■ 正文 ■

* * * *

`

crontab定时运行MR不行,手动shell可以执行成功问题排查过程

阅读更多
设置了定时任务,但MR任务没有执行。

第一步:手动执行shell脚本, 如果有问题,检查相关设置,如source /etc/profile, 绝对路径之类 这里不是重点, 手动可以执行成功
第二步: 检查shell脚本文件格式, 设置测试输出,确保crontab任务调度没有问题, 测试hymtest.sh

#!/bin/bash
DATE=$(date +%Y%m%d:%H:%M:%S)
echo $DATE + "every minute test">>/bigdata/shell/hymoutput.txt
echo 导入每天指数涨跌排行数据 {存到:hbase:"jmdata:topIndex"}>>/bigdata/shell/hymoutput.txt
hadoop jar /bigdata/cdh/jmdata-jdata-mrs-index.jar org.jumao.jdata.mrs.index.TopIndexMR
echo "end topIndex MR">>/bigdata/shell/hymoutput.txt

第三步:
定时任务调度室成功的,检查定时任务相关输出
cat /etc/crontab
SHELL=/bin/bash
PATH=/sbin:/bin:/usr/sbin:/usr/bin
MAILTO=root
HOME=/

# For details see man 4 crontabs

# Example of job definition:
# .---------------- minute (0 - 59)

* * * *

■ 数据摘录 ■
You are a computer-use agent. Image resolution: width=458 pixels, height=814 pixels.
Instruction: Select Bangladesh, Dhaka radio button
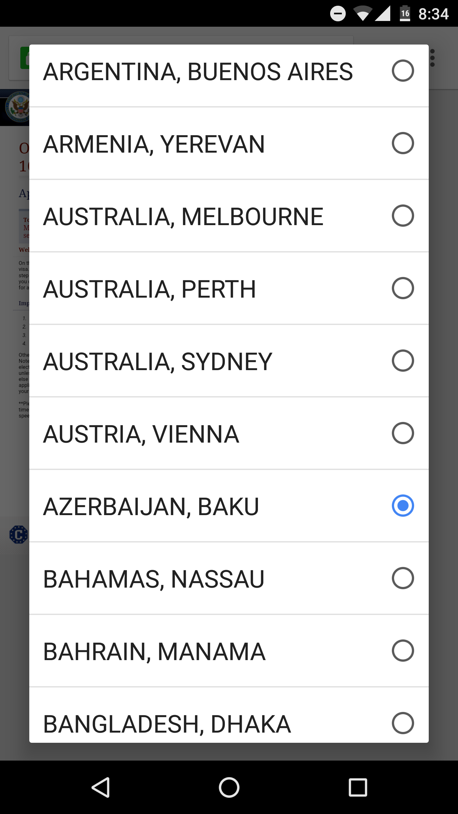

* * * *

■ 练习任务 ■
**1)** 根据正文回答下列问题:
(a) 第一步中,手动执行 shell 脚本的结果如何?
(b) 第二步中用于测试的脚本文件名是什么?
(c) /etc/crontab 中 MAILTO 被设置为什么?
**2)** 逐字抄录正文中以含有“第一步:手动执行shell脚本, 如果有问题,检查相关设置,如source /etc/profile, 绝对路径之类”的词句开头、以“DATE=$(date +%Y%m%d:%H:%M:%S)”结尾的那一段。

■ 练习答案 ■
**1)**
(a) 手动可以执行成功。
(b) hymtest.sh
(c) root

**2)**
第一步:手动执行shell脚本, 如果有问题,检查相关设置,如source /etc/profile, 绝对路径之类 这里不是重点, 手动可以执行成功
第二步: 检查shell脚本文件格式, 设置测试输出,确保crontab任务调度没有问题, 测试hymtest.sh

#!/bin/bash
DATE=$(date +%Y%m%d:%H:%M:%S)